Toni pulled the covers around her shoulders. “It’s warmer here,” she said and snuggled against me. I put my arm around her, feeling her breasts and bones and the warmth of rekindled passion. "I like that," she said as I rubbed her back. Seducing her again was easier than wading through ambivalence and the future.

Afterwards, we covered ourselves under blankets of innocence and unanswered questions, our differences and the beginning of a snowfall. I listened to her breathe into white and grey patches of sky and our smoldering silence.

She didn't touch me after we made love. Moving away she covered herself with a blanket and put her feet up against the wall. "That was nice," she said. "I'm still feeling the afterglow."  I felt proud of myself. Another "bourgeois male deviation," she would have commented.  Perhaps I was only compensating for what I couldn't grasp about relationships, about giving and taking, the incompleteness in my life and the terrible sense that in all of this I had no idea of what I really wanted. Getting laid was a substitute for self-revelation, an escape from the darkness of loss and confusion.

Propping myself up, I tried to draw her towards me; she grasped my hand and held it against her belly.

"Do you think my boobs are too small?" she asked, pushing them up. I didn't.

"You  probably do," she sighed.
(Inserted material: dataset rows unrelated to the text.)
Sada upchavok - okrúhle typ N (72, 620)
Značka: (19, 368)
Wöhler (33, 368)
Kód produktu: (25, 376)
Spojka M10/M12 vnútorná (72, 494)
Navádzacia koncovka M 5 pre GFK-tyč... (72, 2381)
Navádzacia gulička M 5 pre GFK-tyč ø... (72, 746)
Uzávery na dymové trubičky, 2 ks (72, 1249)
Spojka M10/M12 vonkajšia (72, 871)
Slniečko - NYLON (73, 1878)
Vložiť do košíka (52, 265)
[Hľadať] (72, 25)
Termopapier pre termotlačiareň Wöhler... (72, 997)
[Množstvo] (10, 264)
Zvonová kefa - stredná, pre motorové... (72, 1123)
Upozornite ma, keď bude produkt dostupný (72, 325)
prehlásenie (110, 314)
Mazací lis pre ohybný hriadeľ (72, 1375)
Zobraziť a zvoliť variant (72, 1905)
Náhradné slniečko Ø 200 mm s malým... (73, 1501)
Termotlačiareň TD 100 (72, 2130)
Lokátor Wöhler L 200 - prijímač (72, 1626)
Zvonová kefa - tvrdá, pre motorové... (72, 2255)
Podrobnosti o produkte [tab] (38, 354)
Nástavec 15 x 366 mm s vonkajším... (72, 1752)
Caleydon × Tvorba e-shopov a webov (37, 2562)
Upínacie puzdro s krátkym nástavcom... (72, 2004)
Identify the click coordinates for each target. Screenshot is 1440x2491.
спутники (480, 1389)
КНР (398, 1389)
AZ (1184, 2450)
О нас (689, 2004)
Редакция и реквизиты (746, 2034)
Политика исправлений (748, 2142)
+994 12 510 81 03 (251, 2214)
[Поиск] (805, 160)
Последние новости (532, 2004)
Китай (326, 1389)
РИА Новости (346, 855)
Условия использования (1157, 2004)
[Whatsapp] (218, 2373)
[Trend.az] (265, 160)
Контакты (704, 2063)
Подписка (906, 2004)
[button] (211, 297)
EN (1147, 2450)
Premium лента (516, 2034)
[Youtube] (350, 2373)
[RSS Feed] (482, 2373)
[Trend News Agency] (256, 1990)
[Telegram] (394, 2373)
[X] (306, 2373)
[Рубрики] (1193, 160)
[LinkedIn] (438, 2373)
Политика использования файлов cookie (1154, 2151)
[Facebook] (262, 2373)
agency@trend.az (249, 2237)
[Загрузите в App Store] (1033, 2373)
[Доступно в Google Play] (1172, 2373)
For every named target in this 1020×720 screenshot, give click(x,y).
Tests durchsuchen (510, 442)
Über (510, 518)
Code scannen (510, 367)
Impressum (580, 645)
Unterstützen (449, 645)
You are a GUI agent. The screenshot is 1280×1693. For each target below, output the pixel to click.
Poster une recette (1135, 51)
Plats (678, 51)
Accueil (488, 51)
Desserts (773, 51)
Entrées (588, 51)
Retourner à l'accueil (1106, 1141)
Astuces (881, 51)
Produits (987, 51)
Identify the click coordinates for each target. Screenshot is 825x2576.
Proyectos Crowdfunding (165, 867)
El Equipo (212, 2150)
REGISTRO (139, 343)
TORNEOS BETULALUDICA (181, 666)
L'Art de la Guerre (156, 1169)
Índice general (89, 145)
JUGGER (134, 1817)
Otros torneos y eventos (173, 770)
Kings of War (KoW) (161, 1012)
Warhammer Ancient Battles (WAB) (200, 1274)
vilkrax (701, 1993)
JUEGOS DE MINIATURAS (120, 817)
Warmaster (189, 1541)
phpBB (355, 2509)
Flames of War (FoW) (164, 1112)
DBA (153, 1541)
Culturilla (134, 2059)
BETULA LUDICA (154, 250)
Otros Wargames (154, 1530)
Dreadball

I wondered what she'd wanted me to say. "We talked about this in a feminist consciousness-raising session last week. One of the leaders came on to me. It was a drag." She ran her hands across my chest. "Maybe I'm up-tight about that."  

"I wasn't sure we should do this," she continued. "I mean, last night we were having such a good discussion. I didn't want to spoil it. I hope we didn't." She gazed at the ceiling and frowned. I suddenly felt far away.

"Last week I slept with a man who's in The Movement. It wasn't good; it ended our relationship. I only wanted to be friends, but he insisted and I thought it wouldn't matter, but it did. We have to be open. Liberated.  I also care about you. I mean, I feel good about this, being with you. But I don't want to get involved." 

She sounded as if she was giving me a lecture, or homework. I didn’t want to argue; it felt good enough to know that she appreciated me, if only for now. In The Movement, one has to be very tolerant and very forgiving. As we lay there listening to the noises from the street, she sat up suddenly and stared at me intently.

"Let's get something straight. I'm very busy. I have meetings and my work. I don't have a lot of extra time. So if we don't get together for a while, it isn't because I don't like you, or anything. I just don't want a heavy relationship. You know what I mean?"

I didn't, but nodded anyway.  

"There are limits to everything," I offered philosophically, feeling self-protective, not wanting to sound disappointed. "But I didn't expect..." as if I didn’t care."I understand...” I began, but didn't and wondered if she was thinking about someone else. Mao says that your head must rule over your heart. Everything must be sacrificed to The Revolution, even love.

"Don't get hurt," she said. “I don’t want any heavy trips.” Suddenly I felt like I'd been playing a game with different rules and lost. Mao says that The Revolution creates its own reality. In meditation class the teacher instructed us: "Be here now." But I didn't know where I was. Okay, I thought, I forgive you, you forgive me and I forgive myself. It all balances out.